Ein hastig zusammengestückeltes Programm zu „Partnerschaft für Demokratie und gemeinsamen Wohlstand" sowie eine hektische Telefon- und Reisediplomatie können nicht darüber hinwegtäuschen, dass es der Europäischen Union (EU) an Visionen, Instrumenten und an Kenntnissen fehlt, mit dem Umschwung in ihrer südlichen Nachbarschaft umzugehen. Es zeigt sich jetzt, dass Brüssel bisher kaum andere Partner in diesen Ländern gekannt hat als die jahrelang hofierten autokratischen Regime.
Das schnelle Ende der autokratischen Regime in Tunesien und Ägypten traf alle EU-Instanzen unvorbereitet. In der Februar-Sitzung des EU-Parlaments gestand der für die Nachbarschaftspolitik zuständige Kommissar Štefan Füle ein, man habe die Lage falsch eingeschätzt; Anfang März rief Kommissionspräsident José Manuel Barroso im Pressetheater - wie der Pressesaal im Brüsseler Kommissionsbau offiziell heißt - der „Jugend Nordafrikas" zu: „Europa ist mit Euch!" Barroso kündigte an, dass ein noch nicht verplanter Betrag von vier Milliarden Euro aus dem EU-Nachbarschaftprogramm (ENP) vor allem für dringende Aufgaben in den Ländern auf der Südseite des Mittelmeers vorgemerkt würde.
 

Autor

Heimo Claasen

ist freier Journalist in Brüssel und ständiger Mitarbeiter von "welt-sichten".

Ende März nickte dann der Europäische Rat der Regierungschefs einen von der Kommission ausgearbeiteten Plan für eine „Partnerschaft für Demokratie und gemeinsamen Wohlstand mit dem südlichen Mittelmeerraum" ab. Darin sichert Brüssel Unterstützung für verfassunggebende Versammlungen und Wahlen in Ägypten und Tunesien zu und knüpft weitere Hilfe an Reformen, Rechtstaatlichkeit und die Wahrung der Menschenrechte. Die von Barroso in Aussicht gestellten vier Milliarden Euro würden praktisch die gesamten noch ungebundenen Mittel aus dem Nachbarschaftsprogramm für die Jahre 2007 bis 2013 beanspruchen. Osteuropa und die Balkanländer, für die das Programm ebenfalls vorgesehen ist, würden in den kommenden Jahren dann wohl weniger als geplant kriegen.

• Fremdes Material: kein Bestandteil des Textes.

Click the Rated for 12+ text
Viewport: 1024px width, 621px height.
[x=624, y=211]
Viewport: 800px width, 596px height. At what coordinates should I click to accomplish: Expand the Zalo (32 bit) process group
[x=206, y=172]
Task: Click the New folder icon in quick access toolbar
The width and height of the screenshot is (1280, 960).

Die EU-Wirtschaftsförderung war bislang wenig wirksam

Mehr Geld soll es vor allem für die Förderung kleiner und mittlerer Unternehmen geben. Zudem sollen Ägypten und Tunesien Vorzüge im Handel mit der EU erhalten. Das sind Maßnahmen, die schon im „Barcelona-Prozess" zwischen der EU und den Mittelmeeranrainern seit 2005 und der daran anschließenden „Union für das Mittelmeer" seit 2008 auf dem Programm standen - und offenkundig wirkungslos geblieben sind.

Derlei Förderprogramme, verwaltet von zentralen Regierungsstellen, haben den vorigen Regimes direkt die Taschen gefüllt. Dem will Brüssel jetzt vorbeugen: Mehr Geld soll es nur geben, wenn Transparenz gewährleistet sei, etwa durch parlamentarische Aufsicht und Einsicht nichtstaatlicher Organisationen (NGOs). Letztere wurden von den herumreisenden EU-Delegationen geradezu angefleht, sich bei ihnen zu melden - womit die EU-Beamten allerdings offenbarten, dass sie von der Vielzahl und der Expertise von NGO-Initiativen südlich des Mittelmeeres keine Kenntnis haben.

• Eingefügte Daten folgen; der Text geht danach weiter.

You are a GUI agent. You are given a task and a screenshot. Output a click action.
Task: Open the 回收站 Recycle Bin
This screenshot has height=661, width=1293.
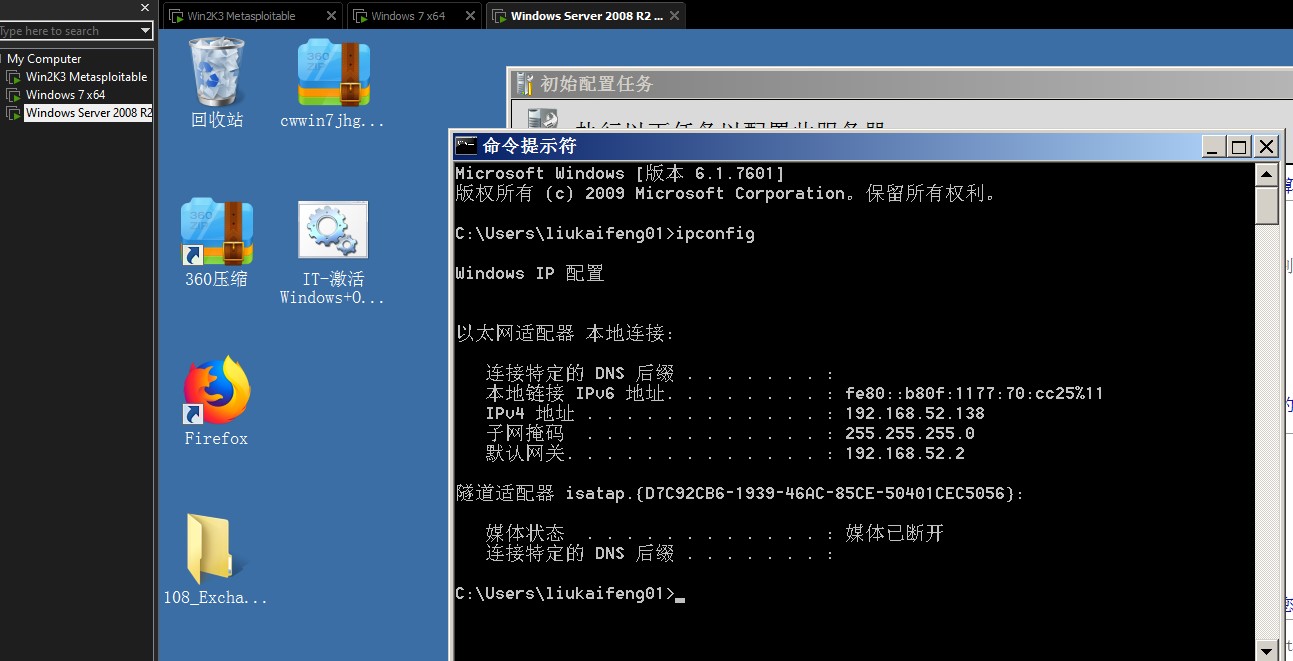pyautogui.click(x=215, y=70)
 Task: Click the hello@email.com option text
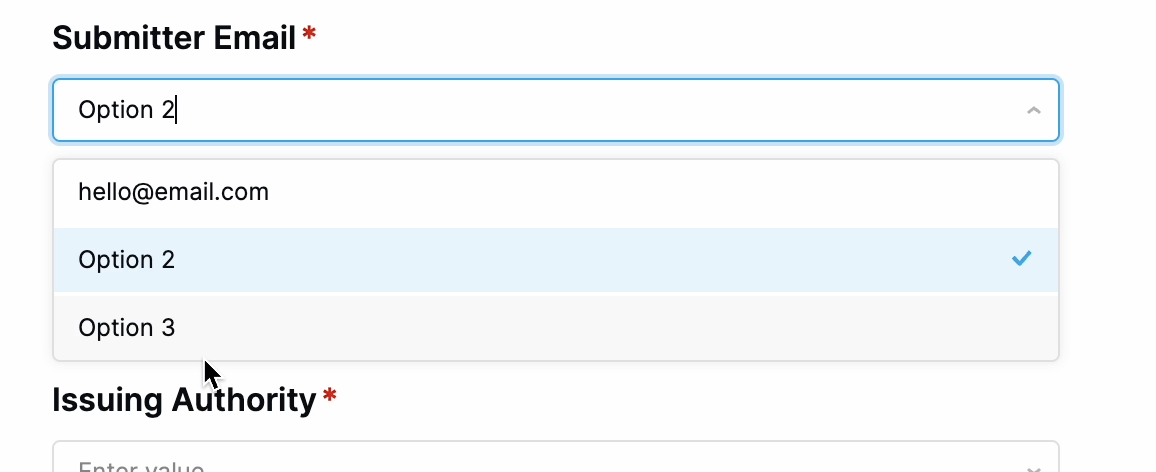[173, 192]
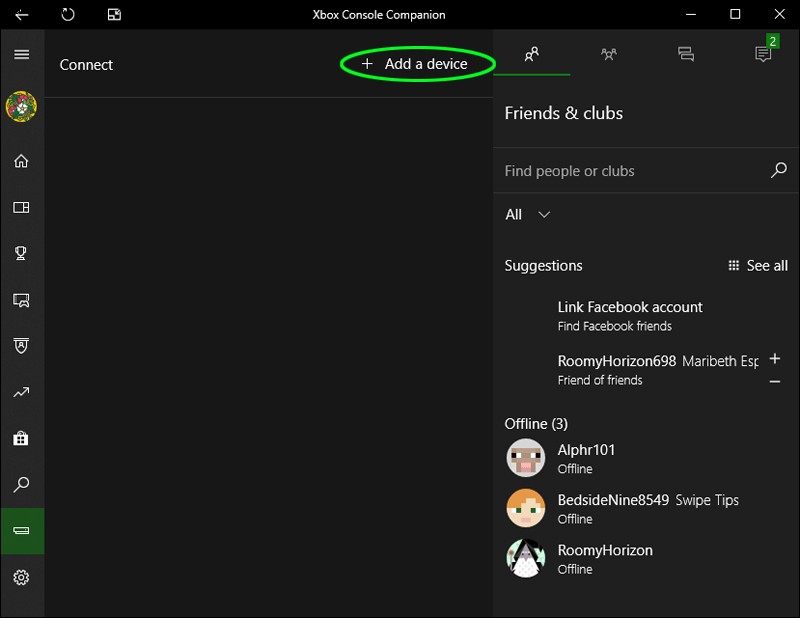Open the Notifications tab with badge
The width and height of the screenshot is (800, 618).
coord(763,53)

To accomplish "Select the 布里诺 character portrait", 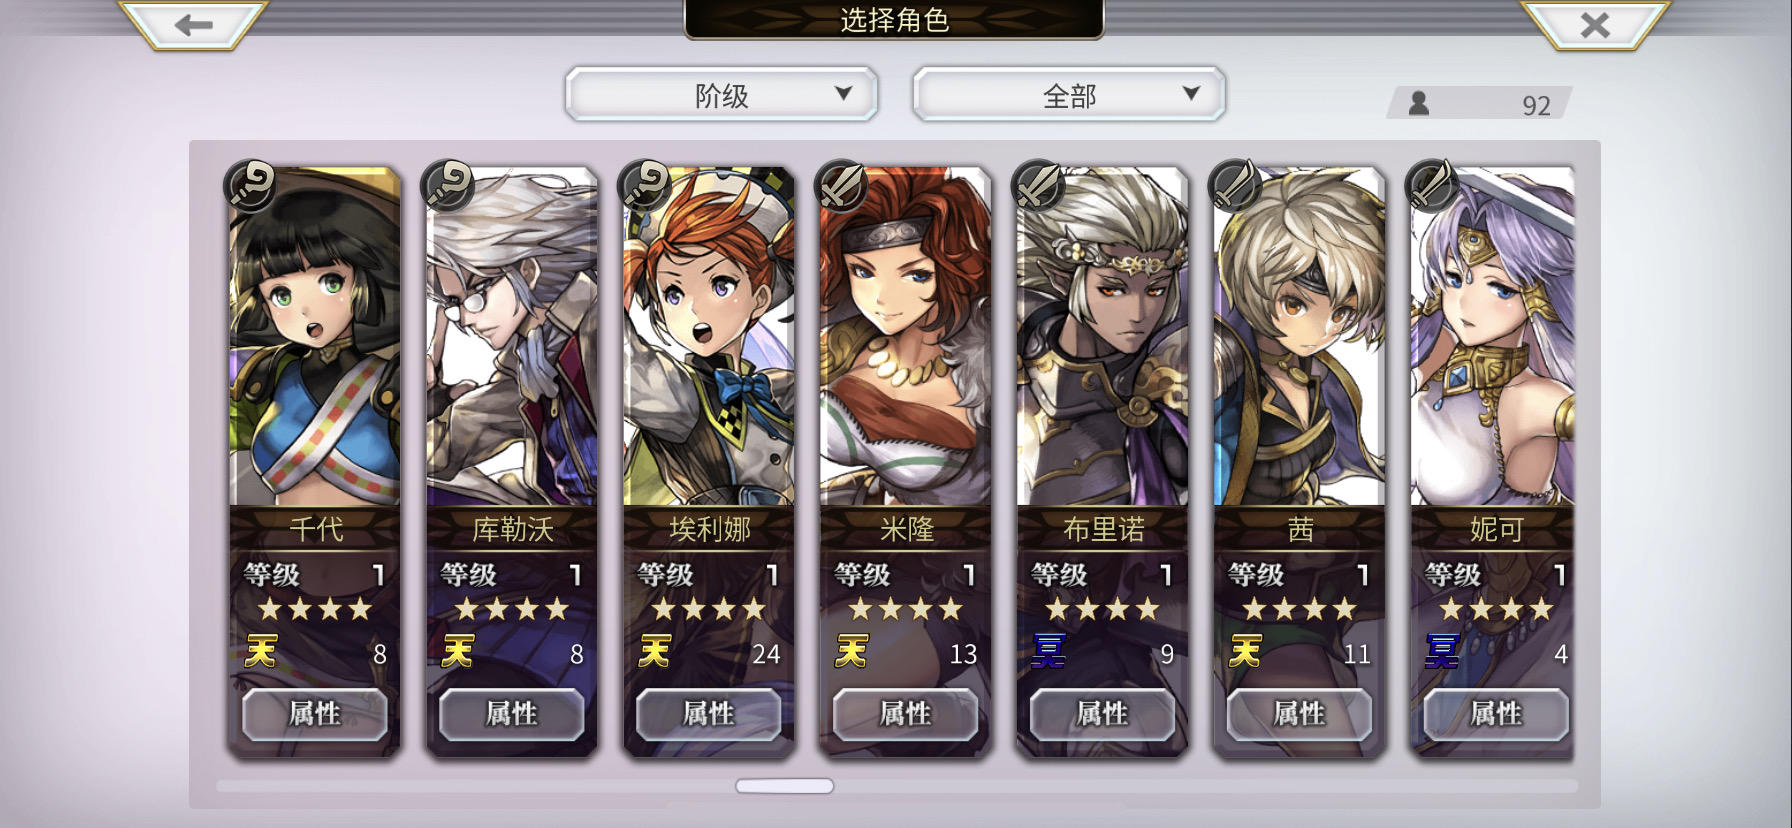I will [1103, 338].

Ein Lichtblick im neuen Programm ist, dass im Außenhandel der EU künftig für die gesamte Mittelmeer-Region eine einheitliche Ursprungsregel gelten soll. Das heißt für die Ausfuhr von Gütern und die Gewährung von Handelsvorteilen aus einem Land der Region wäre es in Zukunft unerheblich, ob Vorprodukte oder einzelne Teile aus einem anderen Land kommen.

Das wäre fast eine Revolution, denn bislang hat die EU mit jedem einzelnen der zehn Mittelmeeranrainer strikt bilaterale Handelsverträge geschlossen, die lediglich die Waren aus dem jeweiligen Land betreffen. Eine einheitliche Ursprungsregel kann laut Wirtschaftsforschern den Warenaustausch zwischen den Ländern verstärken und der gesamten Region einen beträchtlichen Aufschwung bringen.

Im Kontrast dazu steht die noch verschärfte Abwehr der EU gegenüber Zuwanderern. Sie wolle der „Herausforderung der Mobilität" entsprechen, erklärt die EU-Kommission euphemistisch, stellt aber nur für „Studenten, Forscher und Geschäftsleute" erleichterte Visa-Bedingungen in Aussicht. Auch das Parlament hat sich auf diese Formel eingelassen - statt auf Mindestlöhnen für Saisonarbeiter und soziale Sicherheit für Zuwanderer zu bestehen, wie es Menschenrechts- und Flüchtlingsorganisationen fordern.

Die Südpolitik soll jetzt grundsätzlich überprüft werden

Noch im Mai will die EU-Kommission eine grundsätzliche Revision der Politik gegenüber den südlichen Nachbarn Europas vorlegen. Der Libyenkonflikt freilich könnte ihre Pläne über den Haufen werfen und die Stimmung verstärken, dass es sich bei den Nachbarn eher um eine Bedrohung handelt.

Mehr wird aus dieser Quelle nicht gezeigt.